However, although the settling of biogenic material is directly related to surface production and reﬂects the seasonality of that production (Deuser et al., 1990), the sinking of the particles can strongly be inﬂuenced by their drifting due to strong surface and deep currents in the DP. It should be noted that at least the largest part of the coccolith material sinks to the sea floor, incorporated into faecal pellets or in macro-aggregates (marine snow, e.g. Steinmetz, 1994; Honjo, 1976). Factors such as dilution and resuspension processes or drifting of the coccolith material due to strong surface and deep currents may have further inﬂuenced the surface sediment assemblage, as has been observed for other microplankton groups which are deposited in the seafloor (e.g. van Sebille et al., 2015; Nooteboom et al., 2019, 2020). Nooteboom et al. (2019) showed that bias in microfossil assemblages in surface sediments occur in most oceanic regions and are dependent on current strength and direction, sinking speed and sample depth. The strong ACC flow and frequent eddy formation in the area of the DP (Barré et al., 2011) are likely to influence the sinking pathways of coccoliths. Thus, temperate taxa observed might not be in situ but could have been transported by currents, mostly the CHC, Peru–Chile Countercurrent and the Peru-Chile Undercurrent, which ﬂow southward along the Chilean margin and which carry relatively warm water masses towards and into the SO and the DP through eddy circulation. These taxa may also originate around Patagonia, the southernmost region of South America, or the Patagonian Shelf in the southwesternmost South Atlantic. Patagonia is at least one of the most important sources for terrigenous fine-grained sediments, which are predominantly transported by bottom currents into the deep DP (Wu et al., 2019). The same transport mechanism can also be assumed for similar-sized coccoliths from the southern Patagonian Shelf, from where species such as G. muellerae, C. leptoporus and Gephyrocapsa small (G. ericsonii) were described in surface sediments (Rivas et al., 2019). Thus, transportation via surface ocean and deep-ocean currents is another factor possibly influencing the surface sediment assemblages south of the PF.

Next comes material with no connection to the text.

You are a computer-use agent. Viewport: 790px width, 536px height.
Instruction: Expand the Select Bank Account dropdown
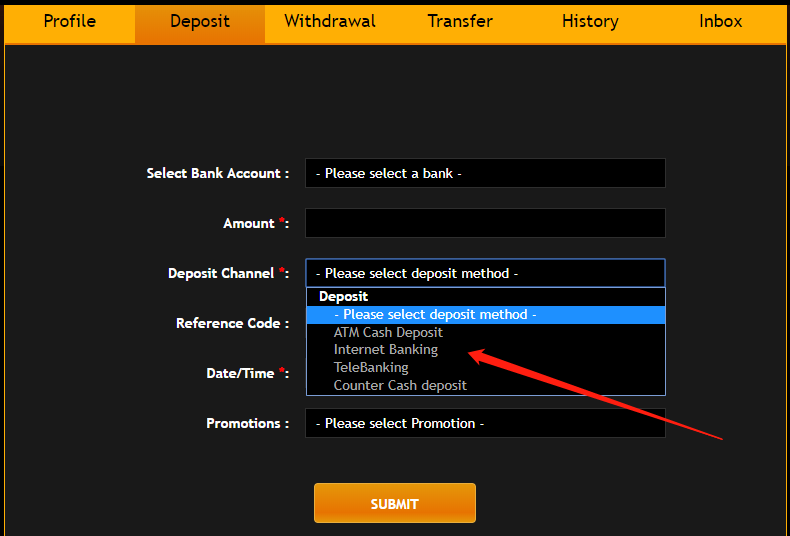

5.3 Alteration of the coccolith assemblages in the DP
One of the potential factors that could influence coccolith assemblages in surface sediment samples is the depth at which coccoliths are settled. In order to explore the geographical effect of this variable on our dataset, we performed a hierarchical cluster analysis considering the coccolith relative abundances (Fig. 9). The cluster analysis identifies two groups of samples which belong to different oceanic regions and sample depths. Samples in cluster A are mostly found in the SAZ zone, with sample depths above 3.1 km, while samples in cluster B are mostly located south in the AZ, at depths below 3.1 km. Hence, the strongest assemblage dissimilarity between clusters is concomitant with sample depth shallower and deeper than 3.1 km. This pattern is exactly matching the distinction of samples by frontal zone and depth above or below the calcite saturation horizon (CSH, where the water becomes undersaturated with respect to calcite, i.e. Ωcalcite=1, Zeebe, 2012) shown in Fig. 8, with the exception of samples PS97/052-3 and PS97/074-1. These samples fall out of line, as they are located in the AZ above CSH (2.8 km), but appear grouped with samples in cluster B (located below the CSH). Thus, the clustering of the samples located along the DP transect indicates that not only oceanographic variables but also sample depth, which controls the calcium carbonate preservation, influence the composition of the coccolith assemblage, particularly south of the PF.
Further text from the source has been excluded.